What are hearing tests?
Your child’s healthcare provider can use a wide range of hearing tests to determine how your child hears at any age. Depending on the age of your child, your pediatrician will choose from different behavioral tests depending on your child's level of participation and his understanding of the tasks required to evaluate his hearing. There are also certain medical tests that can be performed at any age to help determine if the various parts of your child’s ears are functioning properly, which will help determine your child’s hearing ability.
Hearing tests for newborns
All babies born in the United States receive a hearing screening prior to being discharged from the hospital. If your baby does not pass the screening test, further diagnostic testing will be needed to determine the presence and degree of hearing loss.
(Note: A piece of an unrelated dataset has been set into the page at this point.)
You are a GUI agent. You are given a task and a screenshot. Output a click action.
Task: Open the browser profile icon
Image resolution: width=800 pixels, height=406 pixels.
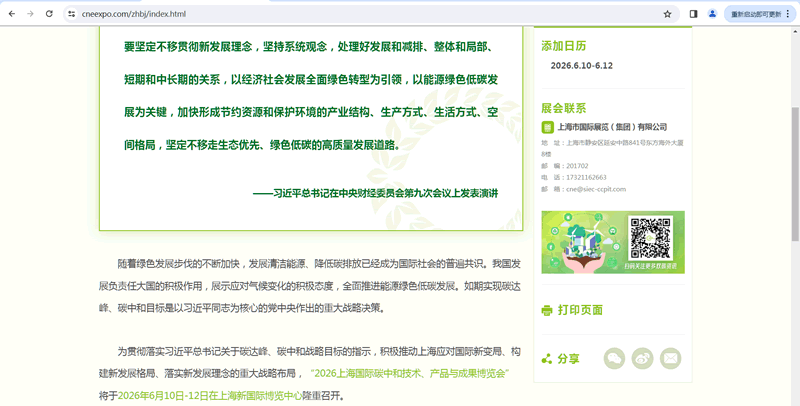712,14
Some of the different hearing tests your baby may receive include:
- Otoacoustic emissions (OAE) – In this test, a small earphone will play sounds into your baby’s ears. A healthy inner ear will respond with otoacoustic emissions (responses), which can be recorded with a tiny microphone inside the earphone. OAE testing takes only a few minutes and is painless.
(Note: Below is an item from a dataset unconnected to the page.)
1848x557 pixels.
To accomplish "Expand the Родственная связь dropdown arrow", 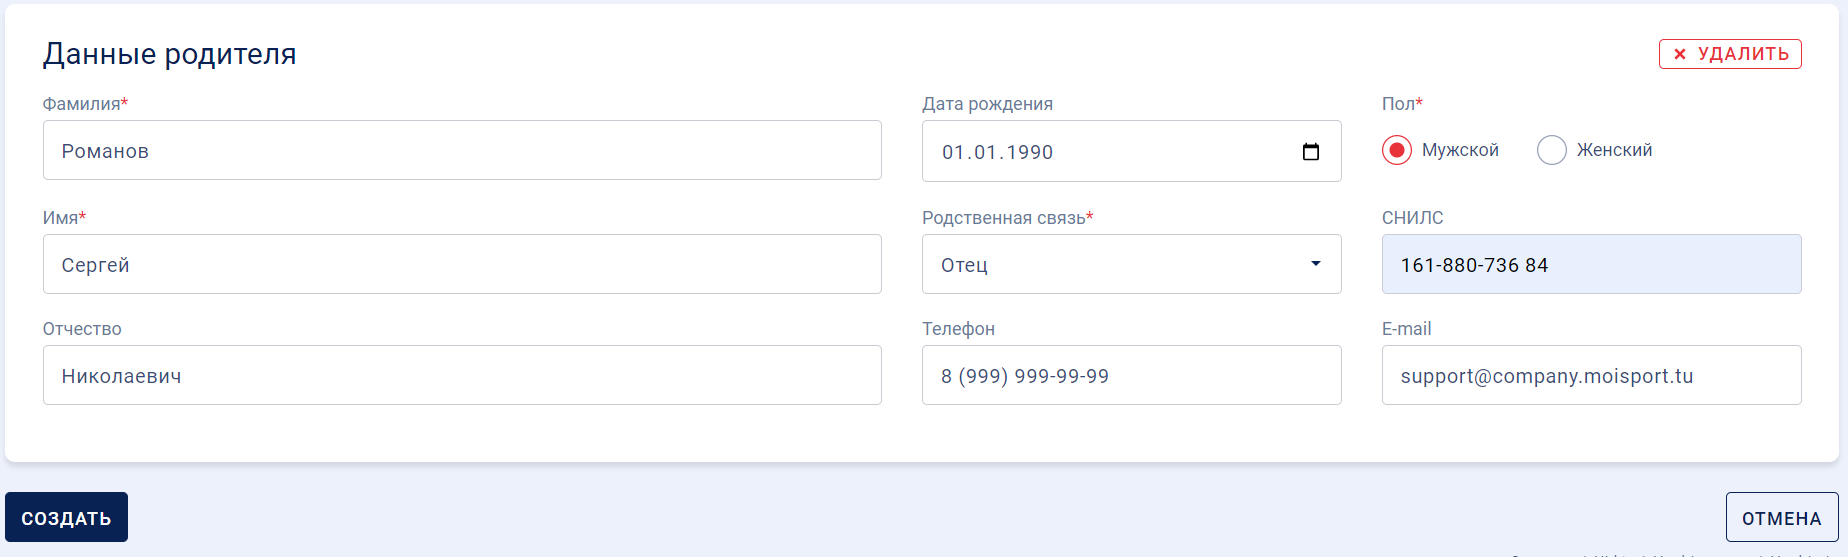I will click(1316, 264).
- Auditory brainstem response (ABR) – This test measures the response of your baby’s hearing nerve to sounds played through earphones. Responses are measured through small sticker electrodes placed on your baby’s skin. Testing is conducted while your baby sleeps. It can take a few minutes for a simple screening test or more than an hour for more detailed diagnostic testing. As with OAEs, the ABR test is painless for your baby.
- Tympanometry – This test measures the movement of the eardrum and can help determine how your child’s middle ear is functioning. Tympanometry does not measure your baby’s hearing, but it can detect any changes in pressure in the middle ear, fluid behind the eardrum, or a hole in the eardrum – all of which can affect your baby’s hearing.
Ideally, all babies with hearing loss will be identified by 3 months of age so treatment can begin before the baby is 6 months old. These early months are an important time for your child’s speech and language development.
Hearing tests for infants and toddlers
Evaluating hearing in infants and toddlers may include the use of the above tests, as well as a behavioral test called visual reinforcement audiometry (VRA). In this test, your child is trained to look toward a toy or short video in response to a sound source. VRA testing is possible once your child is able to sit independently and is most often performed with children between 6 months and 30 months of age.
Hearing tests for preschoolers
Hearing evaluation in preschoolers may include any of the above tests, as well as conditioned play audiometry (CPA). During a CPA test, your child is asked to respond to sounds by playing a simple game, such as throwing a block or stacking a tower. Testing is usually performed through earphones and requires your child’s cooperation. This testing is most often performed with children between 30 months and 4 years of age.
Hearing tests for school-age children
Evaluating hearing in school-age children may include the above tests, but most often is similar to the hearing test used for adults, called conventional audiometry. In this test, your child is asked to respond to sounds played through earphones. Testing resembles adult hearing testing (e.g., raise your hand when you hear a beep) and requires your child’s cooperation. This testing is most often performed on children 4 years of age and older.